EJERCICICIO Y GRASA LOCALIZADA (III Parte)

En las dos entregas anteriores se analizaron los diferentes artículos que apoyan o no la reducción de grasa localizada. La evidencia hasta la fecha es mucho mayor a que tal reducción no es posible y que la pérdida de tejido graso obedece a otros factores cuando se realiza ejercicio físico.

 

Imagen 1. Mayor evidencia sobre la imposibilidad de reducción de grasa localizada.

Uno de los mayores problemas que presenta la reducción de grasa localizada es la re-esterificación de la grasa al interior del adipocito. Hay que tener en cuenta que el adipocito (célula que almacena la grasa corporal) vacía su depósito graso en forma de glicerol y ácidos grasos cuando le llega una señal hormonal con el ejercicio y su posterior ejecución y cuando cesa esta señal y mediada por otras señales hormonales principalmente va a volver a completar sus depósitos. Gran parte de la grasa que vierte el adipocito a la sangre volverá a ser almacenada, ya que no se oxida en la fibra muscular.

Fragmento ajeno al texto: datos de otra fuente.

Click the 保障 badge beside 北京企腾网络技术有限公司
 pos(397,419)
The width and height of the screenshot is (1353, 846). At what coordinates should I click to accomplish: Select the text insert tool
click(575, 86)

Una de la soluciones puede ser intentar oxidar esa grasa circulante mediante el ejercicio que mayor consumo graso genera en términos porcentuales, el ejercicio cardiovascular moderado. Por lo tanto el ejercicio de fuerza que estimule la zona de forma específica puede “bombardear” mediante estímulos hormonales para producir lipólisis (extracción de la grasa de su célula portadora) y llevarla a la fibra muscular para ser oxidada en la beta-oxidación de ácidos grasos (proceso dentro de la fibra muscular donde la grasa produce energía mediante reacción química hasta llegar a dar como resultado CO2 y agua).

Si además de esto, se intenta alejar la zona localizada de la fibra muscular que va a utilizar tal grasa como combustible, se pondrán todos los elementos para evitar que se vuelva a introducir la grasa dentro del adipocito de nuevo. Un razonamiento fisiológico sencillo pero con una propuesta diferente sobre los estudios realizados hasta la fecha.

Con esta idea Scotto di Palumbo y col., (2007) realizaron un estudio sobre 17 mujeres sedentarias con ligero sobrepeso  y una edad media de 31 años. Estas quedan divididas en dos grupos experimentales que realizaran un programa de entrenamiento durante 12 semanas, con 3 sesiones por semana.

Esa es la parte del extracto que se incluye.